# Call To Reformaton



## Wanderer (Oct 16, 2009)

*Does God Still Consider Adultery A Sin?*


God commands His people in Exodus 20:14 “Thou shalt not commit adultery.” and again in Deuteronomy 5:18 “Neither shalt thou commit adultery.” And no where is scripture does God repeal this command that His people will/should not commit adultery. And if one is to do a quick key word study of Adultery, they will find God's message to His people is that Adultery is Sin, and that it is a sin that His people are not to commit.

One would think that the questions is forever answered and that we can all go on living our lives glorifying God. But hold on, we know that Adultery is sin. But what is adultery? What are the sins of this seventh commandment that we must be on guard for?

According to the Westminster Larger Catechism, which is part of the Constitution of the PCA Church, we find that the sins forbidden by the seventh commandment are:

“adultery, fornication, rape, incest, sodomy, and all unnatural lusts; all unclean imaginations, thoughts, purposes, and affections; all corrupt or filthy communications, or listening thereunto; wanton looks, impudent or light behavior, immodest apparel; prohibiting of lawful, and dispensing with unlawful marriages; allowing, tolerating, keeping of stews, and resorting to them; entangling vows of single life, undue delay of marriage; having more wives or husbands than one at the same time; unjust divorce, or desertion; idleness, gluttony, drunkenness, unchaste company; lascivious songs, books, pictures, dancings, stage plays; and all other provocations to, or acts of uncleanness, either in ourselves or others.”

Now, the sins forbidden by the seventh commandment are many. Unfortunately, many in the church do not understand why the above list of sins are included in the Seventh Commandment.

But the fact is that if you were to study this sin in the light of scripture, you would find that God does not just considered a wife sleeping with another man that is not her husband to be adultery. God considers many acts to be considered to be part of the acts of adultery.

A good example of this is where God accuses Israel of committing adultery with other gods.

Did Israel sleep in the bed of these other god?

In actuality no, but in practicality yes. For Israel with held their affections and devotions to the one true God and gave that which was rightfully His alone to another. For when a wife withholds that which is due only to her husband, she is clearly committing adultery. And if you look upon the above list you can easily see why the men who authored the Westminster Larger Catechism categorized those sins as being adulterous sins.
━━━━━━━━
EXERCISE OBJECTIVE —
Answer these questions about the forum post on adultery:
1. Which two verses does it quote for the command against adultery?
2. The Westminster Larger Catechism is part of the constitution of which church?
3. With whom does God accuse Israel of committing adultery?

AVAILABLE DATA —
━━━━━━━━
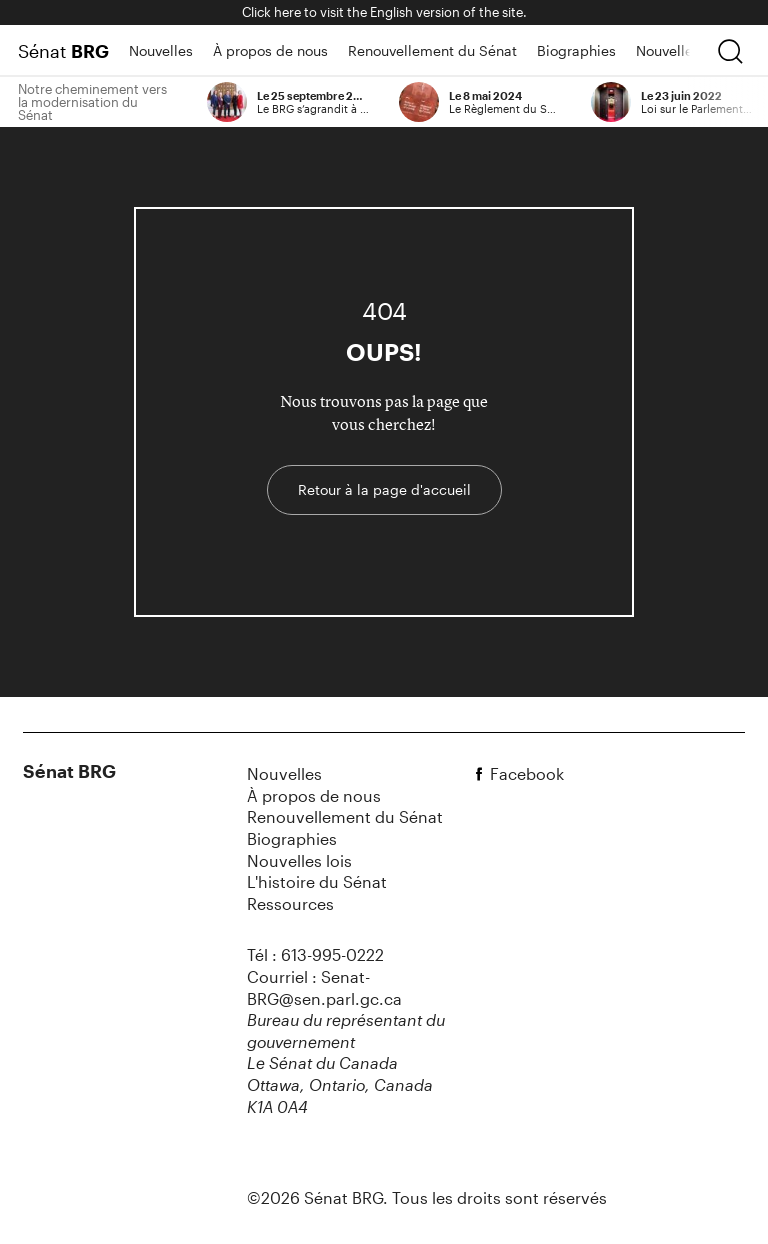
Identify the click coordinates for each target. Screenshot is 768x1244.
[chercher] (730, 51)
━━━━━━━━
SOLUTION TO THIS PROBLEM —
1. Exodus 20:14 and Deuteronomy 5:18.
2. The PCA Church.
3. With other gods.